PROBLEM TO WORK ON: Pick out every line in the listing below that contains the word "coordinates".

[Listing for finding displayed items]
★ ★ ★

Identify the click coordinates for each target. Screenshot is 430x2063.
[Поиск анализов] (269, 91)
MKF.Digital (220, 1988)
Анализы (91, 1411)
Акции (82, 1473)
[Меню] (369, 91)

★ ★ ★

REPLY:
Identify the click coordinates for each target. Screenshot is 430x2063.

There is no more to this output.